= Assignment =
Would you repeat every entry below word for word but drop the images?

Data to process below:

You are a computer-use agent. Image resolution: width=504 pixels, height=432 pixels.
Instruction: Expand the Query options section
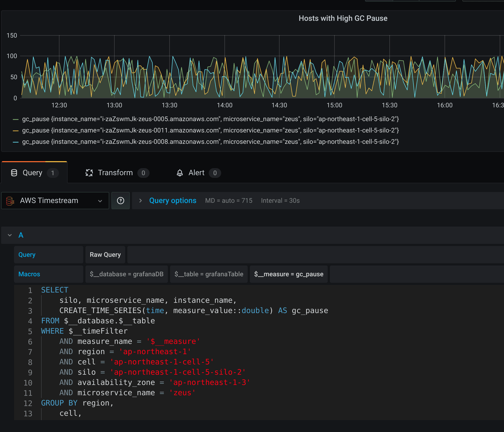(173, 201)
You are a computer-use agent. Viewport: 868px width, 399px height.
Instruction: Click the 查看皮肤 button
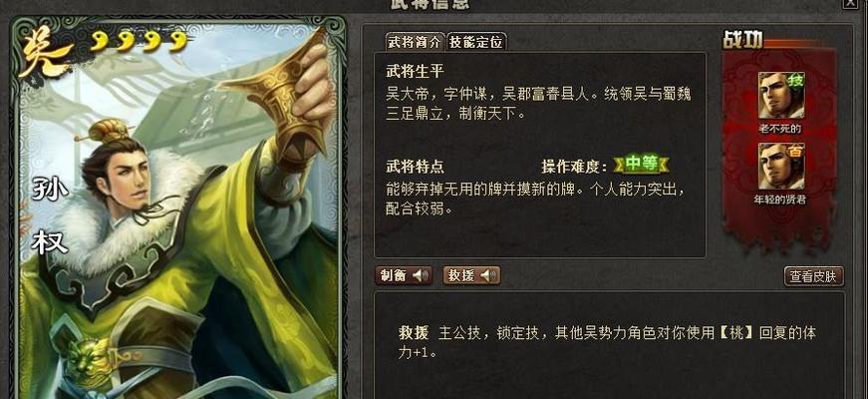pyautogui.click(x=814, y=276)
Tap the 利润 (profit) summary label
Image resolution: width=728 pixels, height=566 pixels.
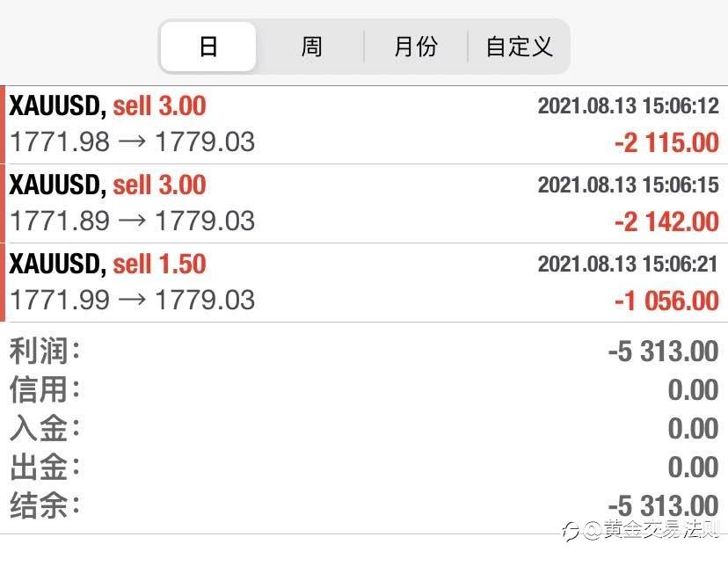(44, 352)
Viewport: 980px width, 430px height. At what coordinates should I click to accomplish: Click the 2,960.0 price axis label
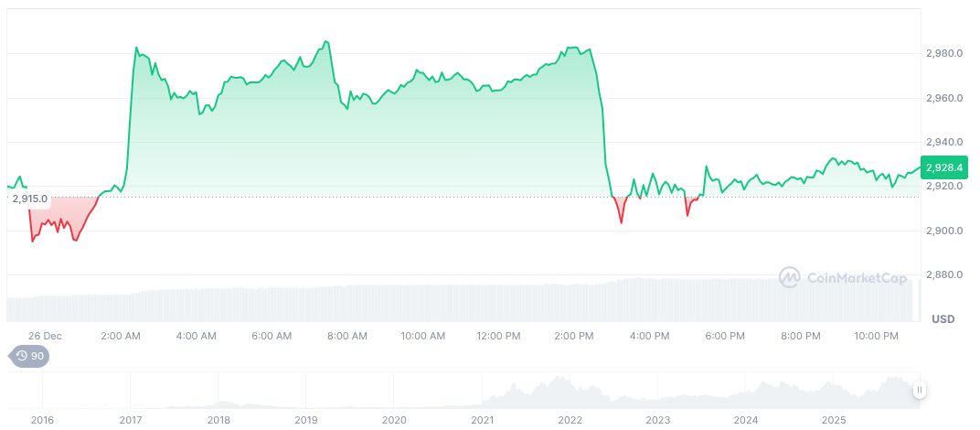coord(943,98)
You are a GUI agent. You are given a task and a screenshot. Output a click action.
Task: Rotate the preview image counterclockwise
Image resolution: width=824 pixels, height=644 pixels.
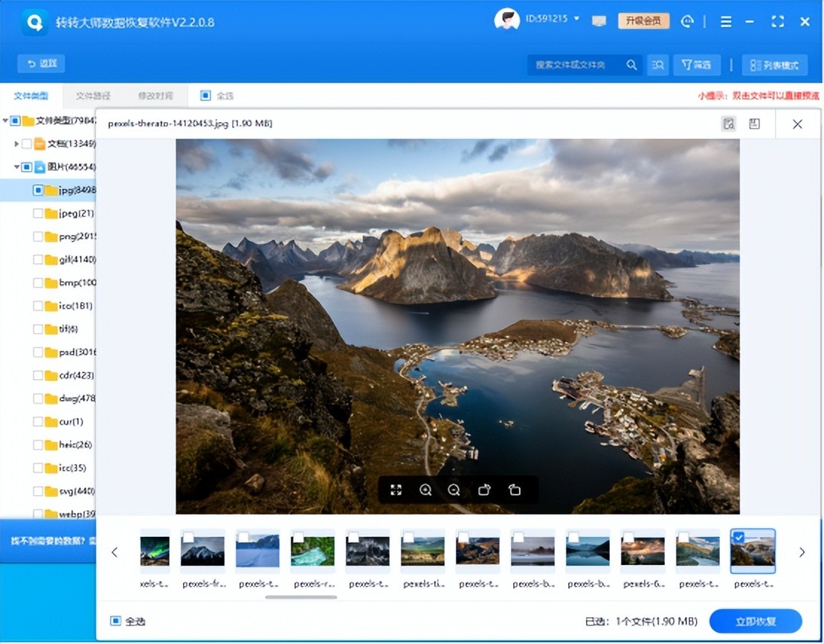pos(514,490)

End of Data to process.

= Response to this exercise =
You are a computer-use agent. Image resolution: width=504 pixels, height=432 pixels.
Instruction: Expand the Query options section
(173, 201)
You are a computer-use agent. Viewport: 868px width, 399px height.
Instruction: Click the 查看皮肤 button
pyautogui.click(x=814, y=276)
Tap the 利润 (profit) summary label
Image resolution: width=728 pixels, height=566 pixels.
(44, 352)
Viewport: 980px width, 430px height. At what coordinates should I click to accomplish: Click the 2,960.0 price axis label
coord(943,98)
You are a GUI agent. You are given a task and a screenshot. Output a click action.
Task: Rotate the preview image counterclockwise
Image resolution: width=824 pixels, height=644 pixels.
pos(514,490)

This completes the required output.